__TO DO__
Please write out again the items from the line containing "You are a computer-use" through the line containing "tap(371, 324)", both lines included, and leave the pictures out of your answer.

__THE RECORDS__
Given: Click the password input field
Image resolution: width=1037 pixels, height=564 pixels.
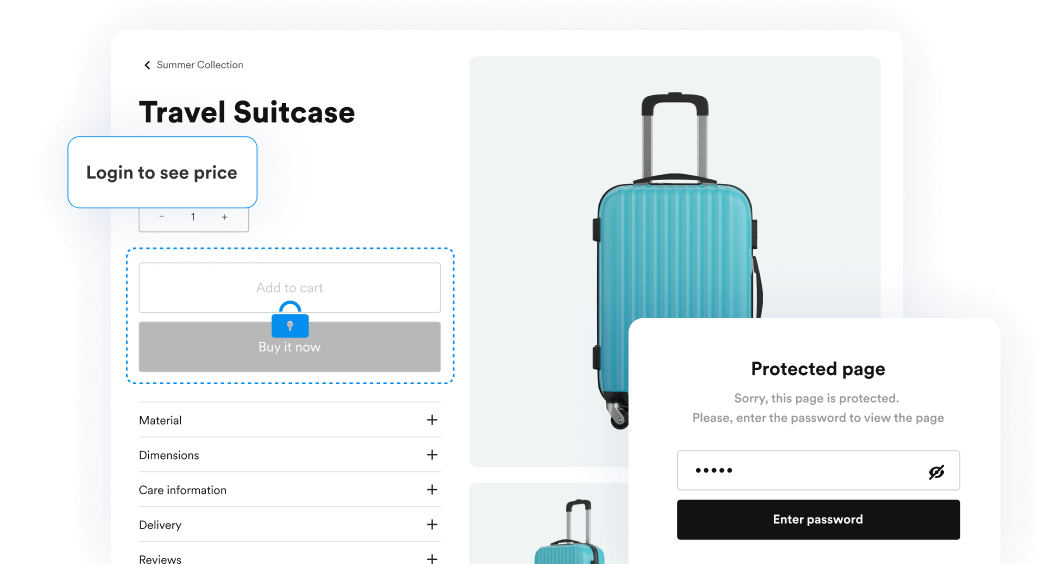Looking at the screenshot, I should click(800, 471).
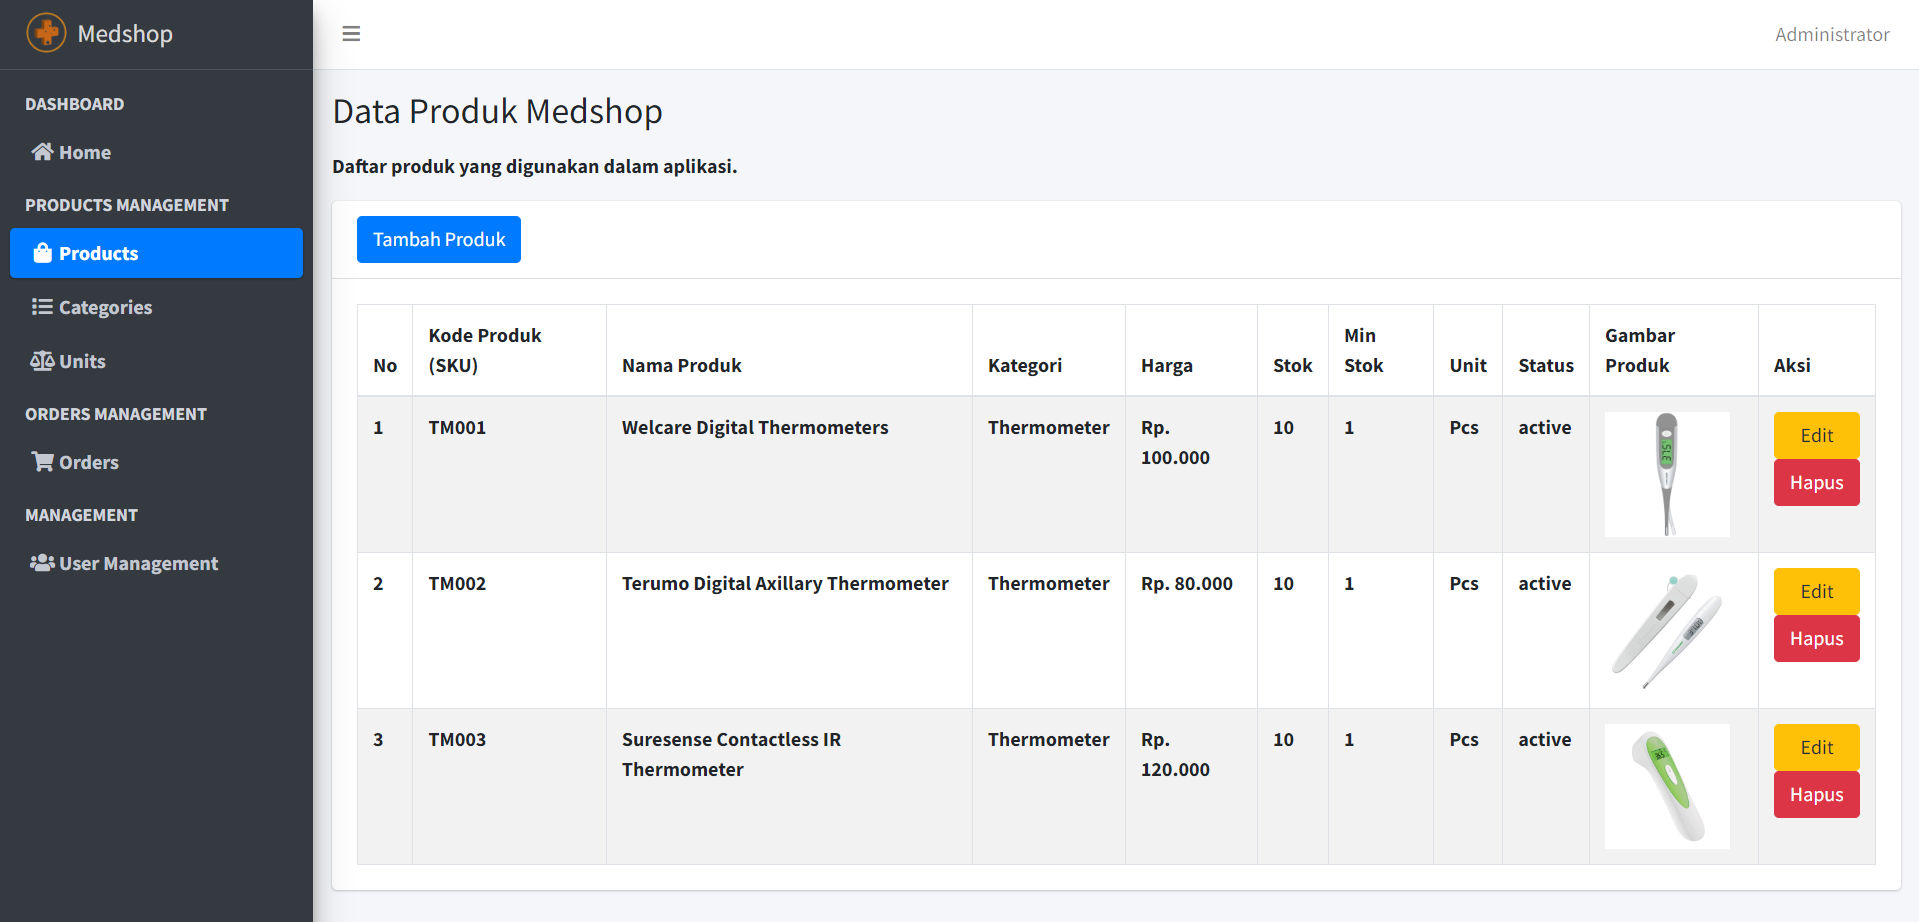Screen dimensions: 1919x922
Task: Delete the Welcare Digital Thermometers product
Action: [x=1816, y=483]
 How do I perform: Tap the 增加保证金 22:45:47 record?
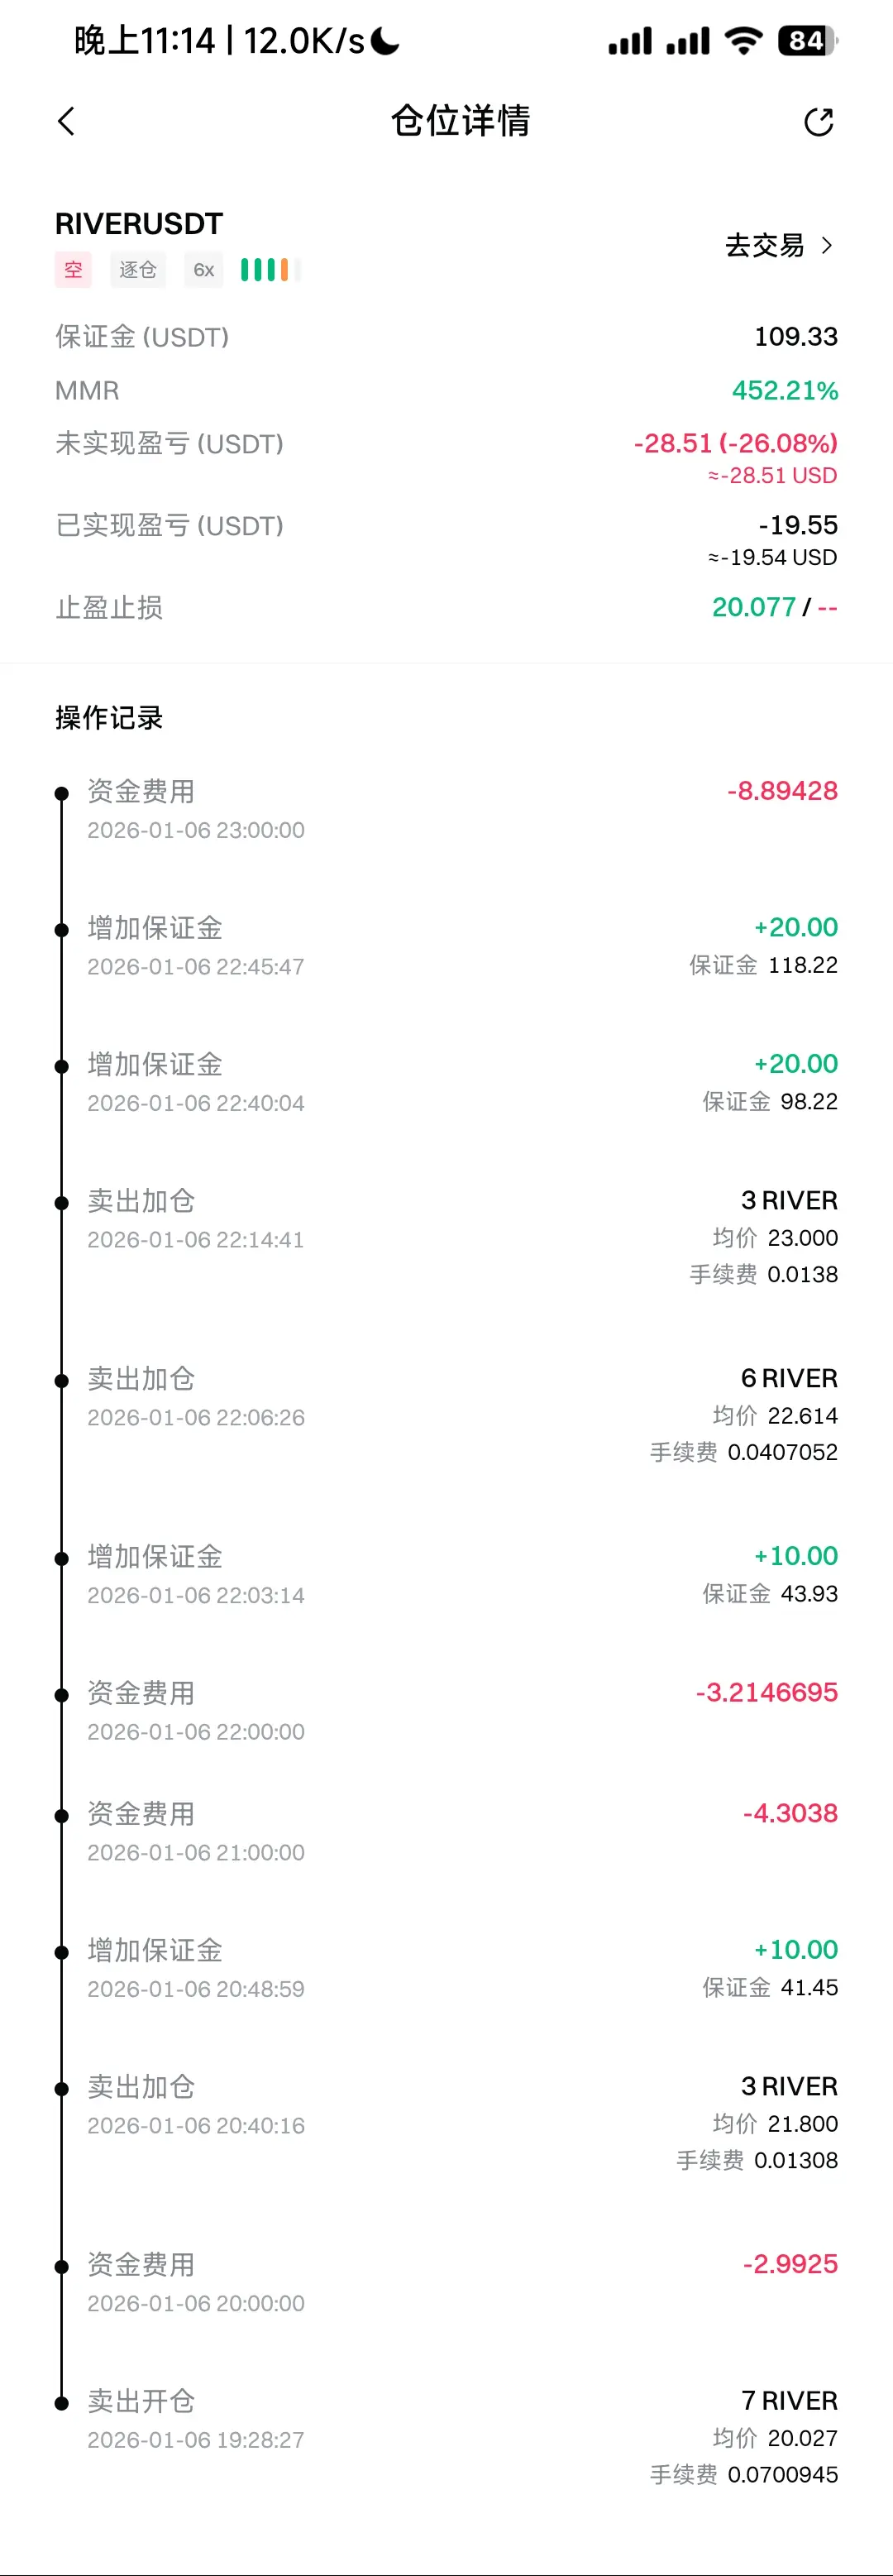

==

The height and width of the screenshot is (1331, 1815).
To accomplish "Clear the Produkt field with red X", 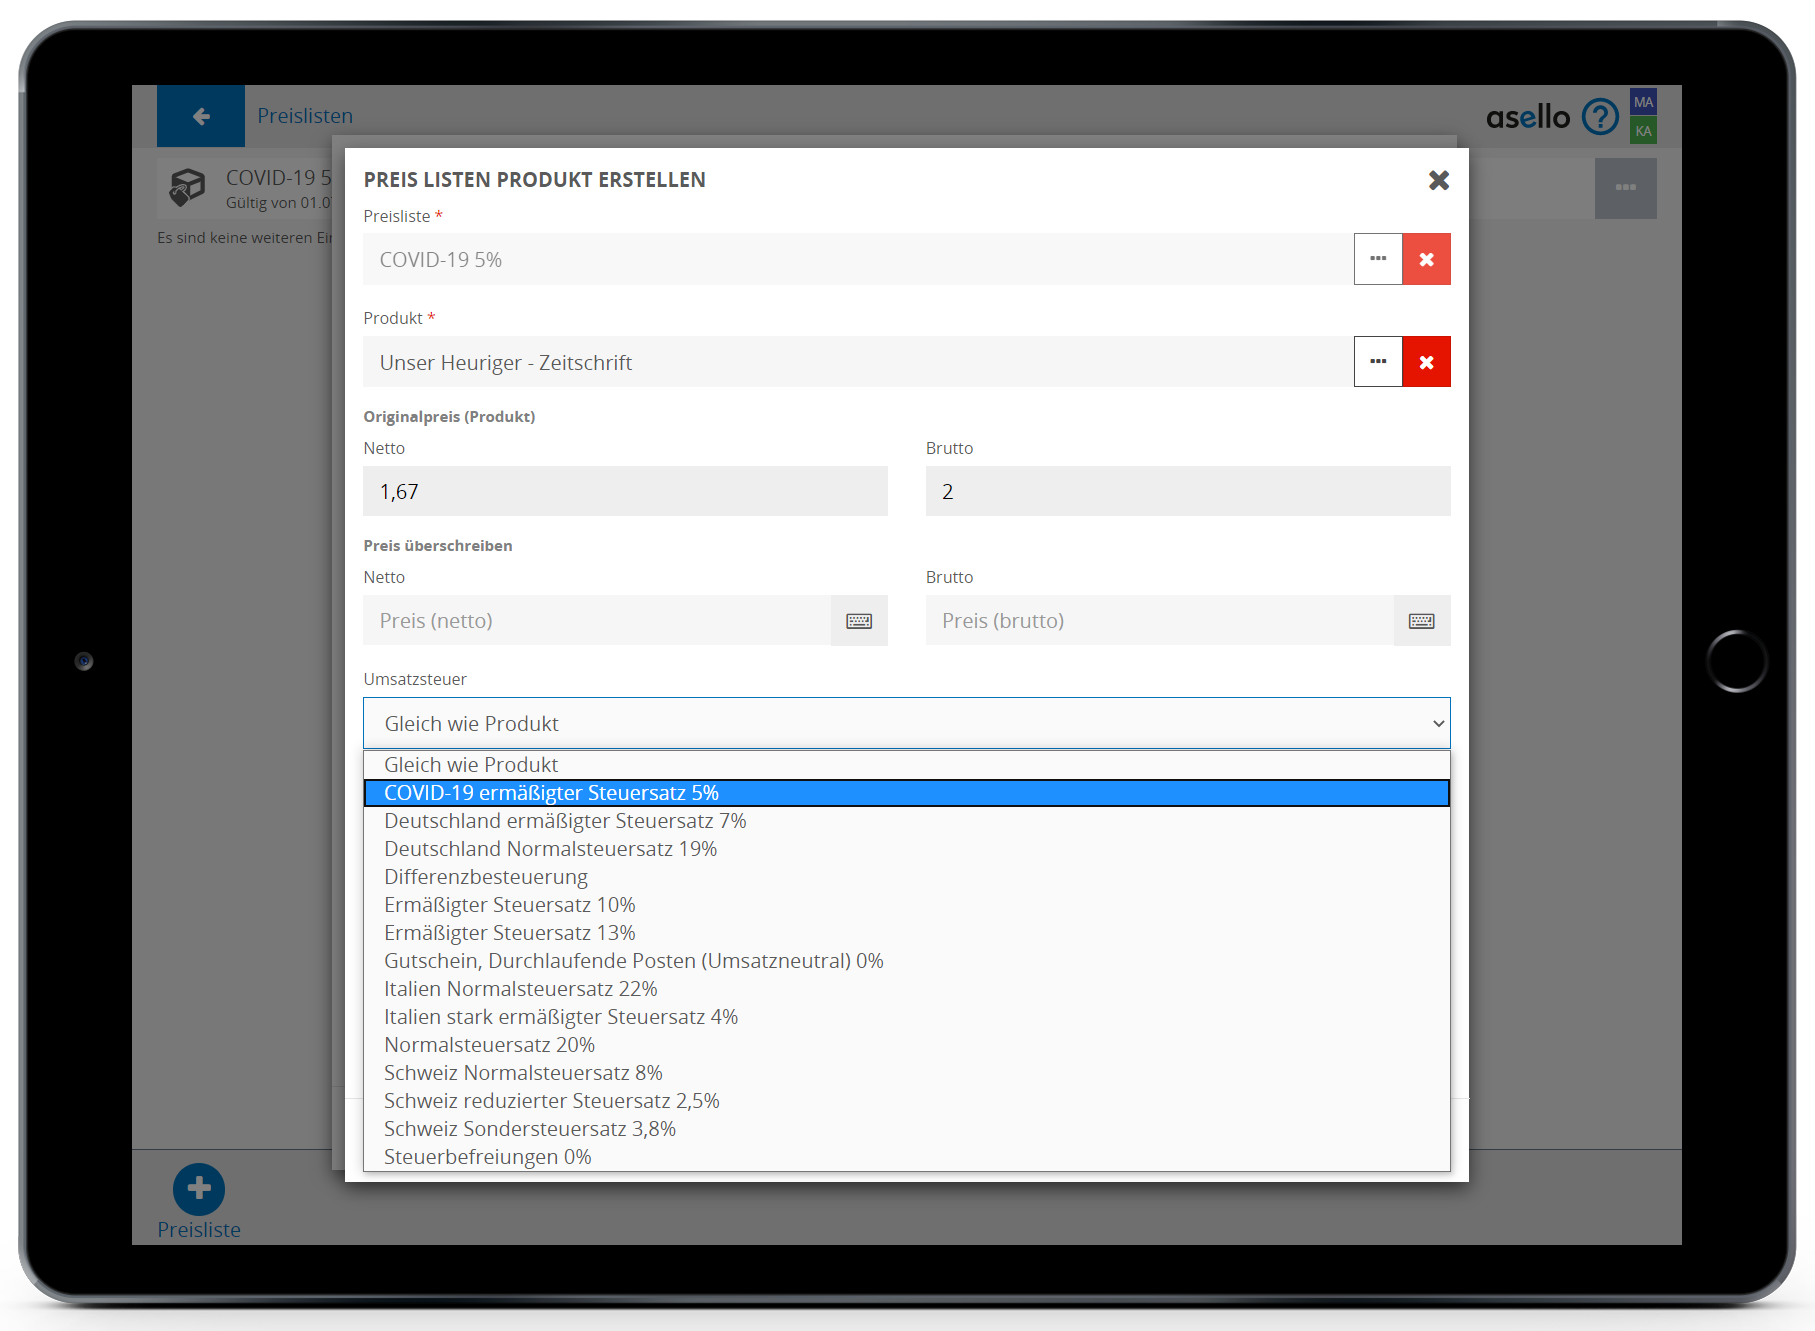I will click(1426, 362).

---

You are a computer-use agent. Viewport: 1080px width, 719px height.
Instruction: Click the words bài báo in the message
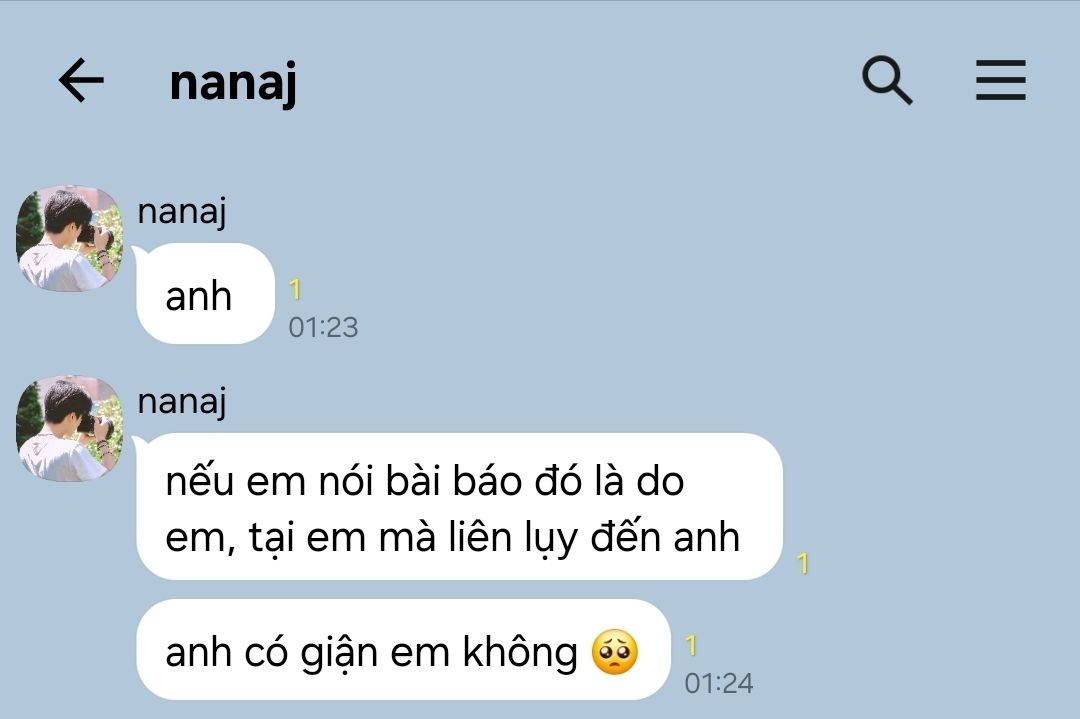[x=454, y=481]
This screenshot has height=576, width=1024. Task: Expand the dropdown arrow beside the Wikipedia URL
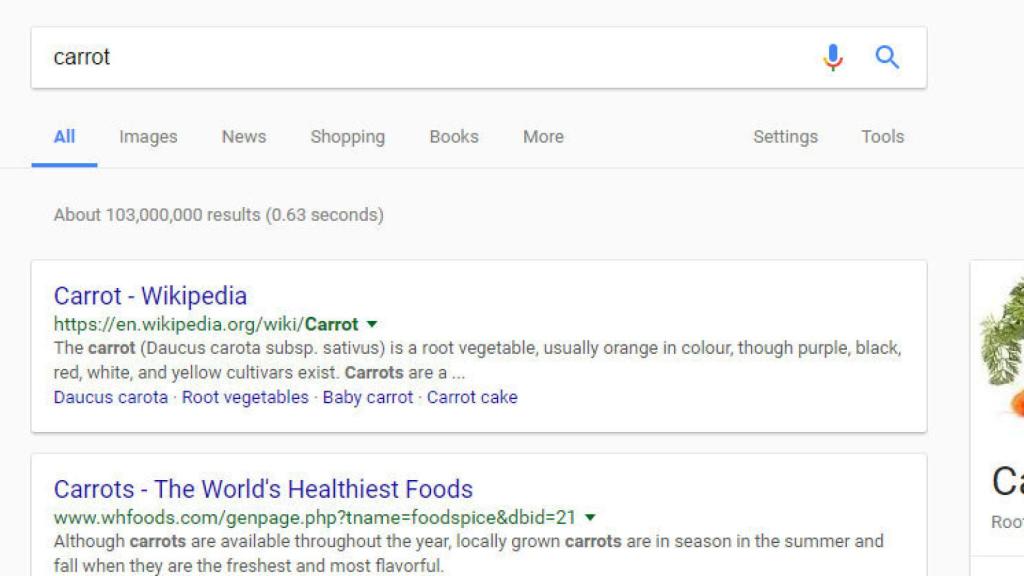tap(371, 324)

__EXPECTED ANSWER__
You are a computer-use agent. Viewport: 1080px width, 719px height.
Instruction: Click the words bài báo in the message
[x=454, y=481]
This screenshot has height=576, width=1024. Task: Expand the dropdown arrow beside the Wikipedia URL
tap(371, 324)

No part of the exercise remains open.